● **Instructions**
1 – Using the article on shared work spaces, rewrite the paragraph beginning "In light of social distancing" more concisely while retaining its main facts.
2 – From the article on shared work spaces, extract the passage from "In light of" up to and including "be ruled out.".

● **Source document**
Open spaces, open places and co-working
For many years the open space was the ultimate ambition for the organisation of work spaces, to promote collaboration, the circulation of ideas, and to streamline costs. In addition to open spaces – areas strictly dedicated to work – open places then gained popularity, actual common areas dedicated to socialising in the workplace. The concept of open work places also enjoyed a new lease of life with the appearance of co-working, based on sharing not only workstations but also office services.
Common work spaces: what is the outlook?
In light of social distancing one wonders what will happen to these work spaces and habits. The editors of Fortune tell us that the Coronavirus did not put a stop to co-working and, actually, added further shared services for remote working to the precautions regarding the use of spaces. Cowo, the largest independent co-working network, has published a Guide on the safe management of co-working, focusing on hygiene-health measures, but also on communication and community building approaches. In any case it would seem that radical scenarios of totally replacing office work with remote working can be ruled out.
Re-designing spaces and comfort
There is no doubt that many offices will need to be upgraded for the sake of biological safety, local/remote work balance, flexibility.

● **Information supplied**
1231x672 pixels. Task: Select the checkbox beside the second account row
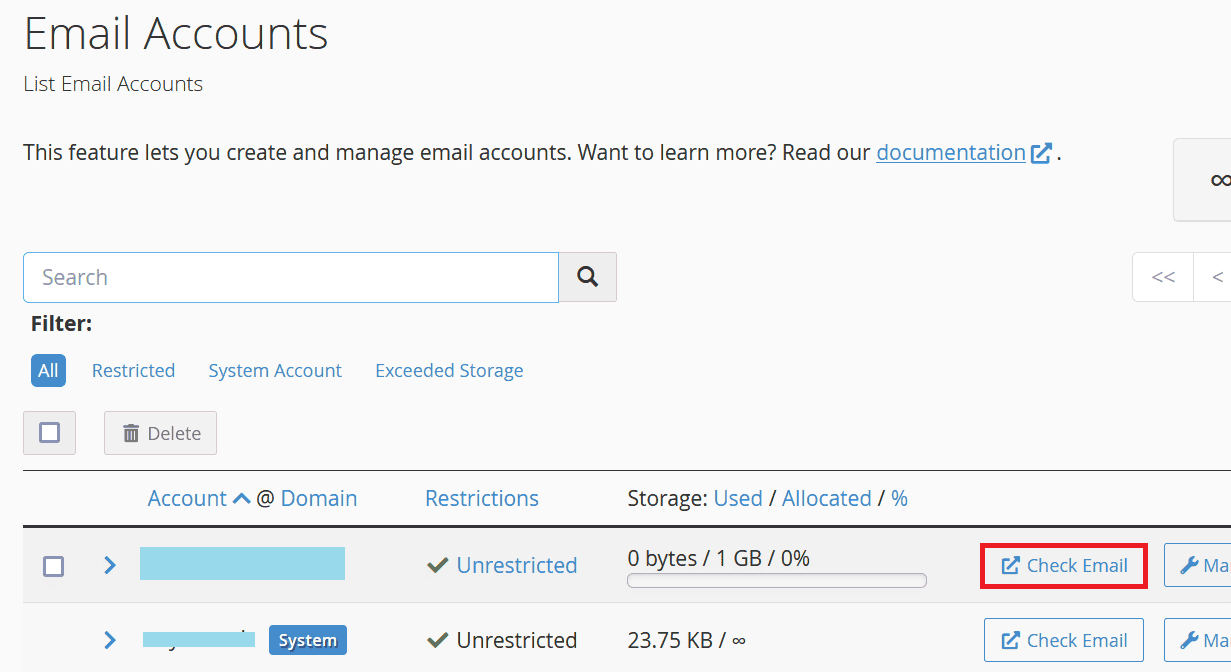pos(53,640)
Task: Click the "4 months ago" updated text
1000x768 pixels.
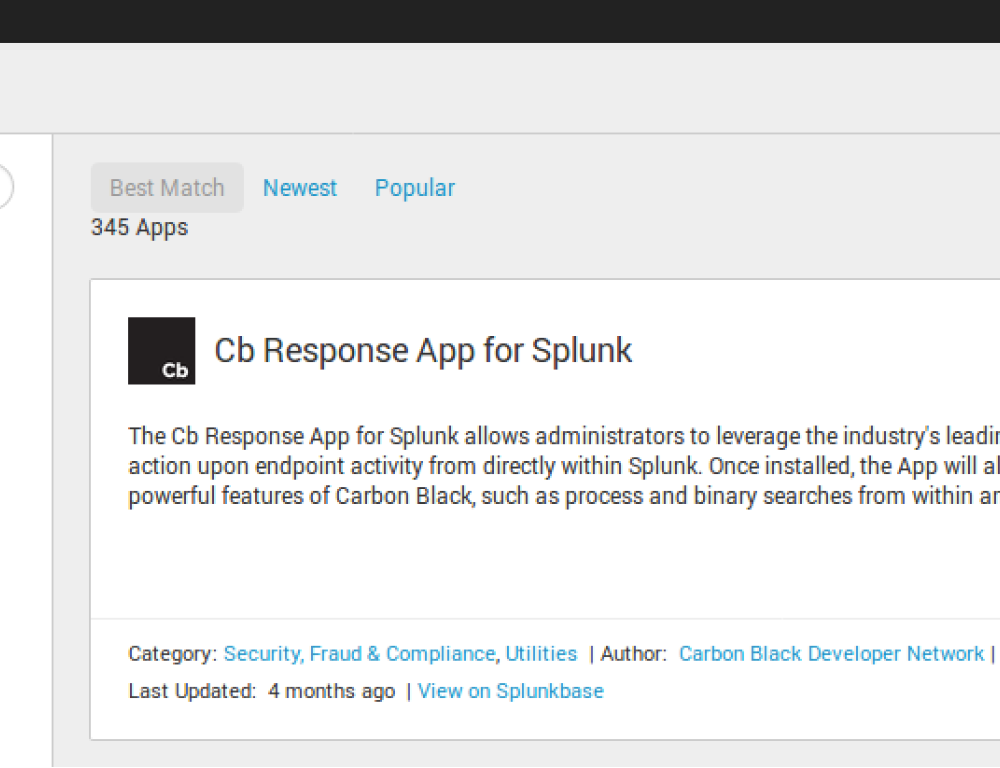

● **Solved problems**
1 – Social distancing raises the question of what will become of shared work spaces and habits. According to the editors of Fortune, the Coronavirus has not halted co-working. Instead, it has added further shared services for remote working alongside precautions on the use of spaces. Cowo, the largest independent co-working network, has published a Guide on the safe management of co-working. The Guide addresses hygiene-health measures as well as communication and community building approaches. Radical scenarios in which remote working entirely replaces office work would appear to be ruled out.

2 –
In light of social distancing one wonders what will happen to these work spaces and habits. The editors of Fortune tell us that the Coronavirus did not put a stop to co-working and, actually, added further shared services for remote working to the precautions regarding the use of spaces. Cowo, the largest independent co-working network, has published a Guide on the safe management of co-working, focusing on hygiene-health measures, but also on communication and community building approaches. In any case it would seem that radical scenarios of totally replacing office work with remote working can be ruled out.